El chef de Vall d’Alba deslumbra en el escenario principal del congreso con su defensa de la 'cocina de pueblo' y conquista a la crítica más exigente gracias a un exclusivo arroz de caza

La 24º Edición de Madrid Fusión acaba de celebrarse en el recinto Ifema de Madrid con su habitual éxito de convocatoria, consolidando así su posición como espacio de referencia para la comunidad global de la gastronomía y el sector hostelero, despertando el interés de profesionales de todo el mundo y reafirmando su papel como lugar de encuentro, diálogo y conocimiento.

En este congreso, la participación de la comunidad valenciana y los chefs de Castellón tiene un hondo calado cada año.

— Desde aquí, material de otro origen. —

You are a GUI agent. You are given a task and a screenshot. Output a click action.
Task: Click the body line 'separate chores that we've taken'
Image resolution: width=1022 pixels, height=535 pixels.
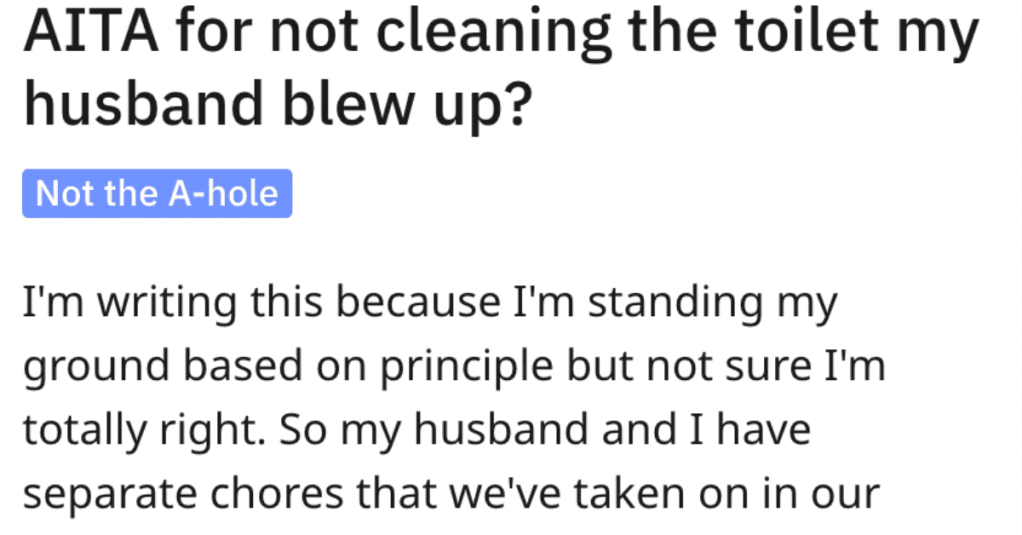pos(452,494)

Raúl Resino, Alejandra Herrador y Emanuel Carlucci (Atalaya), Jorge Lengua (Llavor) y Miguel Barrera (Cal Paradís) han sido un año más nuestros valedores en dicho escaparate. 

Pero en el caso de Miguel Barrera el foco ha sido si cabe aun más brillante y una exposición más evidente, mas que ninguna edición. Y es que parece que nuestro chef más laureado, que trajo por primera vez la estrella Michelín a la provincia y que repitió mérito una vez más siendo el primero en traer la estrella Michelín verde, parece estar viviendo en estos momentos una segunda juventud. 

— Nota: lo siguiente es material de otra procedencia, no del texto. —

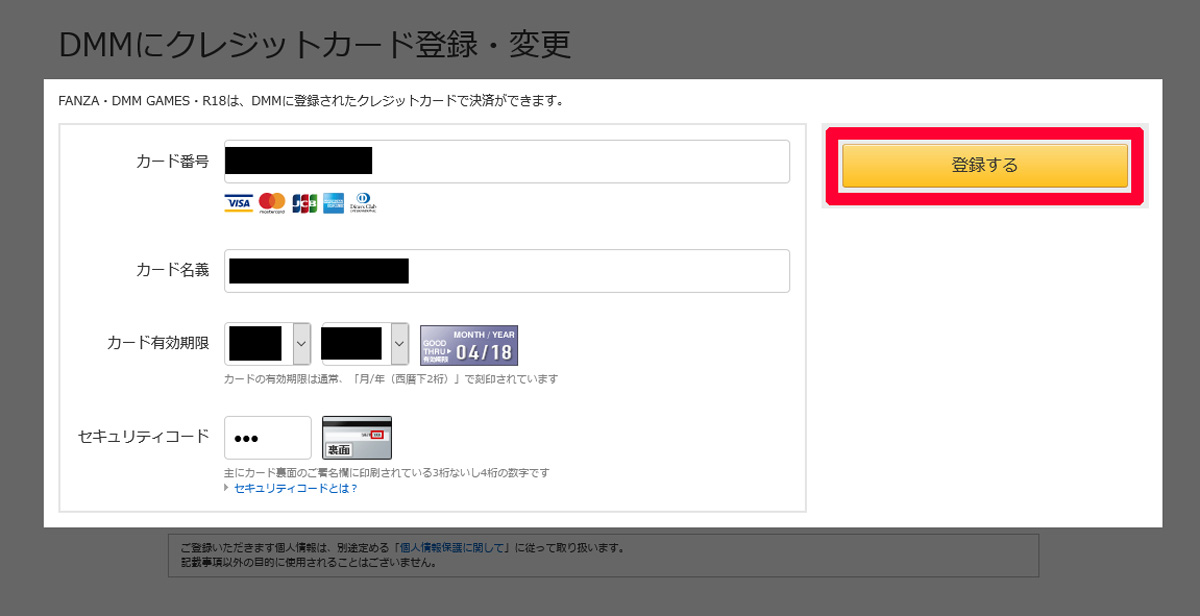This screenshot has width=1200, height=616.
Task: Open the セキュリティコードとは？ help link
Action: [x=295, y=488]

Entre mar y montaña, cocina de pueblo

El lunes 26 por la tarde Miguel cogía el testigo de ponentes como Quique Dacosta, Dabiz Muñoz, Joan Roca, Ferrán Adriá o Hermanos Torres y se ponía la chaqueta de Castellón Ruta de Sabor para explicar a los presentes cómo se cocina el producto de Castellón y las técnicas tradicionales de la cocina casera de toda la vida, la cocina de pueblo. Así durante esa charla elaboró un plato de zanahoria que reivindica el cultivo ecológico y de cercanía.

Cocinando para lo mejor de la gastronomía

Pero nuestro chef también fue reclamado para que un pequeño grupo de privilegiados donde se encontraban críticos gastronómicos, empresarios y comunicadores, pudieran degustar de forma exclusiva uno de los arroces que él prepara con una base de caza y otros ingredientes, por supuesto de Castellón y que se puede disfrutar en la carta de su restaurante de Vall d'Alba. Y el resultado no pudo ser mejor, ya que en palabras de algunos de los comensales se escucharon exclamaciones del tipo “hacía tiempo que no me comía un arroz así”.

Madrid Fusión ha vuelto a ser el centro de la gastronomía global y Castellón ha estado a un muy buen nivel, tanto en ejecución y creatividad como en producto.